_Consigne:_
Extrayez de l'article sur la coalition Vivaldi le passage qui commence par « - Au petit matin, la » et se poursuit jusqu'à « sur les discussions. », sans y changer un seul mot.

_Document source:_
La politique, en on et en off, a rarement été aussi contrastée ces dernières 24 heures pour la Vivaldi. Alors que pendant la nuit, la relation toxique entre le PS et le MR a été exposée de manière douloureuse et inédite, avec un Premier ministre absent, Alexander De Croo (Open Vld), humilié pendant des heures par un « non-accord », ce qui s’est passé plus tard dans la journée s’inscrit parfaitement dans le « grand show Vivaldi ». La conférence de presse contenait tout un tas d’éloges mutuels et surtout une tentative de masquer les fissures. Lors du discours de la politique générale, le Premier ministre a fait ce qu’il avait à faire : il a pu prononcer son discours sans trop de soucis, la main sur le coeur, comme un chef de gouvernement doit le faire. Mais les applaudissements étaient hésitants et quelque peu forcés. Dans les couloirs, un constat s’impose : le conclave laisse des traces.
Dans l’actualité : La déclaration de politique générale est suivie du débat à la Chambre des représentants.
Les détails : L’opposition peut bien taper sur l’accord, mais la tension se situe en réalité au sein de la coalition.
- « Mou ». Un dirigeant de la coalition Vivaldi n’a pas été impressionné, juste après de discours sur l’état de l’Union. Et il faut bien le dire, ce n’était pas la meilleure prestation du Premier ministre Alexander De Croo (Open Vld), d’habitude plutôt bon orateur. Ce n’est guère surprenant : le Premier ministre traversait une fin de négociation budgétaire éprouvante et a été privé de sommeil.
- Pendant des heures, le plus grand parti au pouvoir, le PS, a officiellement annoncé « qu’il n’y avait pas d’accord », tandis qu’un groupe d’autres partis a simplement affirmé le contraire.
- Il ne faut pas s’étonner que ce soit le MR et l’Open Vld (avec un Vincent Van Quickenborne très enthousiaste) qui aient voulu mettre le PS sous pression, en utilisant la tactique du fait accompli, et en disant simplement qu’il y avait « un accord ». Le fait qu’Ecolo, avec le vice-premier ministre Georges Gilkinet, ait utilisé la même approche et envoyé un communiqué, était plus surprenant.
- Que, de surcroît, le Premier ministre ait annoncé lui-même une conférence de presse à 11 heures, là encore c’était un fait accompli pour les partenaires de la coalition : cela a surpris tant les socialistes que les chrétiens-démocrates. Et plus encore : quand De Croo a décidé d’abandonner le navire du Kern pour se reposer.
- Au petit matin, la Vivaldi n’avait soudainement plus de capitaine. Tout à fait unique : un groupe de vice-premiers ministres, sans leur Premier ministre, qui doit conclure que le plus grand parti au gouvernement n’est pas à bord. Un certain chaos, comme nous vous le décrivions hier.
L’essentiel: l’ombre de Georges-Louis Bouchez (MR) et de Paul Magnettte (PS) a plané sur les discussions.

_Jeu de données:_
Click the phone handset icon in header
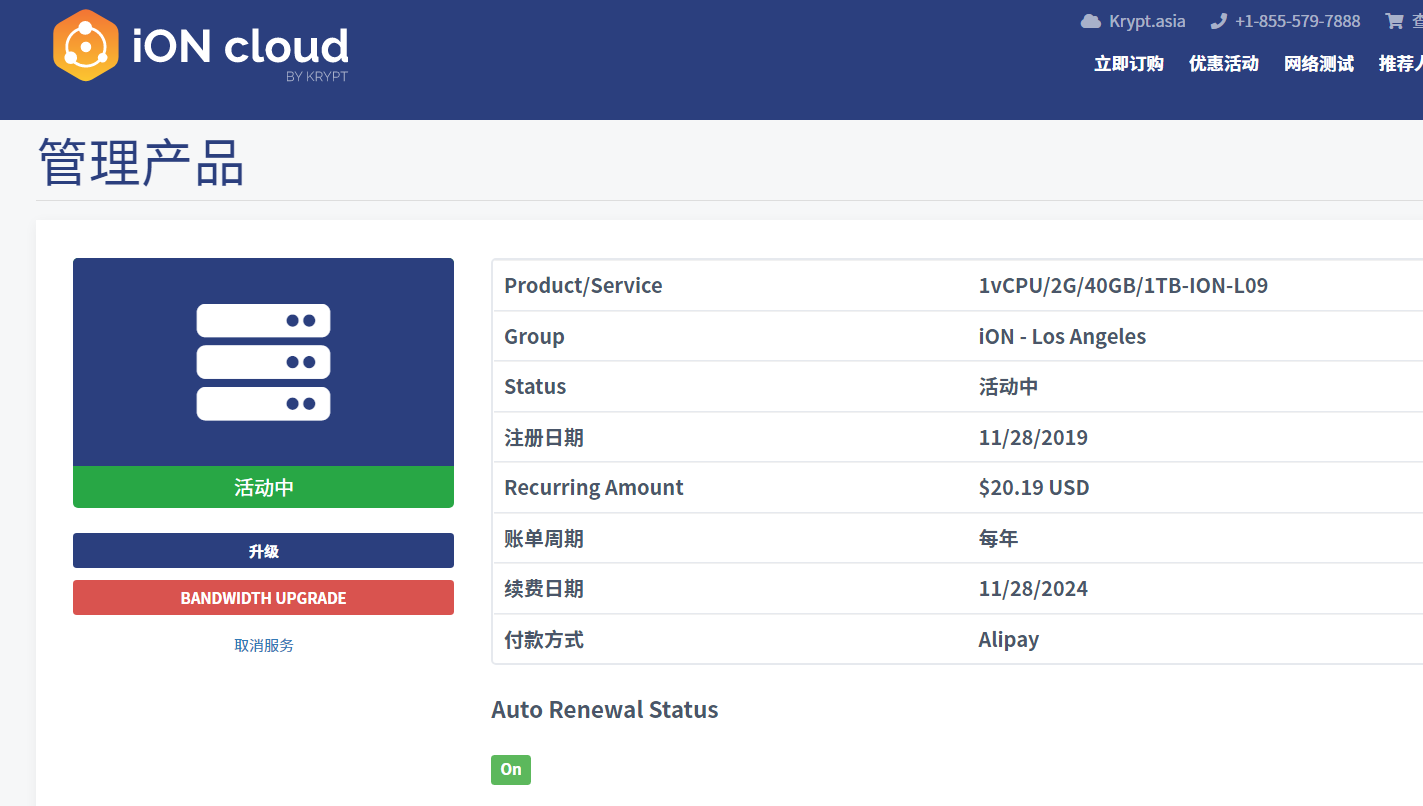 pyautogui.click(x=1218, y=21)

==

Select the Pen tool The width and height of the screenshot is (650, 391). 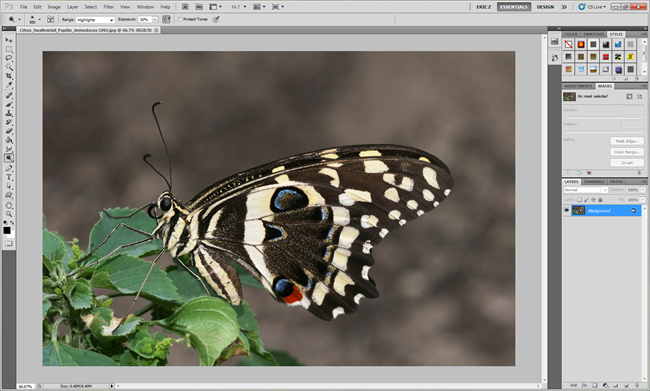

_Résultat:_
- Au petit matin, la Vivaldi n’avait soudainement plus de capitaine. Tout à fait unique : un groupe de vice-premiers ministres, sans leur Premier ministre, qui doit conclure que le plus grand parti au gouvernement n’est pas à bord. Un certain chaos, comme nous vous le décrivions hier.
L’essentiel: l’ombre de Georges-Louis Bouchez (MR) et de Paul Magnettte (PS) a plané sur les discussions.